REPUBLIKA.CO.ID, JAKARTA -- Asosiasi Pertekstilan Indonesia (API) menyatakan kondisi industri tekstil dan produk tekstil (TPT) sangat tidak menggembirakan. Salah satunya disebabkan kegiatan ekspor dan impor yang terganggu akibat Covid-19.
"Order ekspor garmen banyak di-cancel. Order dalam negeri juga karena Tanah Abang ditutup.

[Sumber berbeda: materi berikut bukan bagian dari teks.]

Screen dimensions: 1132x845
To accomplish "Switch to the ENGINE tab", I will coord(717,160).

Market kita habis, baik ekspor maupun domestik," ujar Ketua Umum API Jemmy Kartiwa Sastraatmaja dalam rapat virtual bersama Komisi VI DPR di Jakarta, Senin (27/4).

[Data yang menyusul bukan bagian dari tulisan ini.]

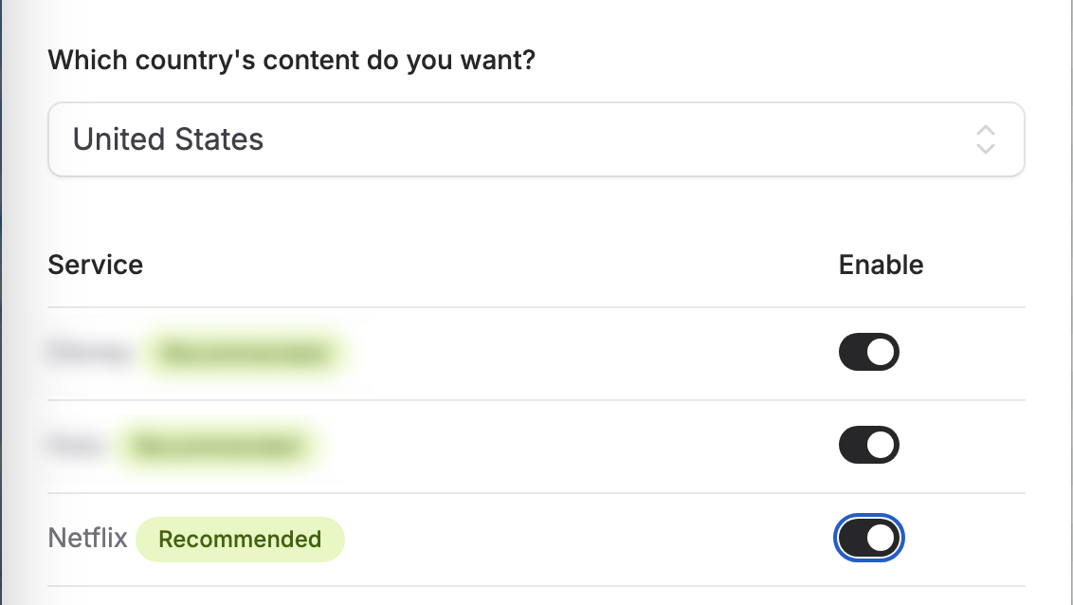Click the up chevron in country selector
This screenshot has height=605, width=1073.
986,130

Kondisi tersebut, menurut dia, menyebabkan beberapa anggota API terpaksa menutup industrinya. API mencatat, pada pekan kedua bulan ini sudah 80 persen tenaga kerja sektor TPT yang dirumahkan.
"Kami melakukan pendataan setiap minggu. Saat ini utilisasi di bawah 20 persen menuju lima persen. Angka tersebut sudah mencapai titik nadir karena menuju nol persen," kata Jemmy.
Cash flow industri TPT, dia melanjutkan, juga terganggu. Pasalnya, pembayaran dari ekspor maupun domestik tidak mengalir.
"Dari departement store misal harusnya dibayar Maret, tapi diundur jadi April. Tapi, sekarang April juga enggak kunjung dibayar, postponed lagi sampai Mei. Kalau cash flow enggak dibayar retailer bagaimana kita bisa bayar (operasional)," tuturnya.
Karena itu, supaya industri TPT bisa terjaga dan bangkit lagi, API mengusulkan sejumlah relaksasi kepada pemerintah. "Misalnya PLN, kita mohon saat Covid-19 kita dibebaskan dari biaya jam nyala karena ini membantu sekali dan jumlahnya tidak sedikit. Kelonggaran bayar listrik ini perlu. Kalau kita sudah bangkit lagi dan budaya bayar tagihan, kita bisa bayar," kata Jemmy.
Ia pun meminta agar industri TPT diberi kelonggaran pajak setidaknya 90 hari. Relaksasi lainnya yang diusulkan terkait kebijakan perbankan.
"Poin penting masalah perbankan, yang katanya kita dunia usaha bisa dapat jadwal pencicilan, tapi nyatanya enggak bisa dapat penjadwalan utang," ujarnya.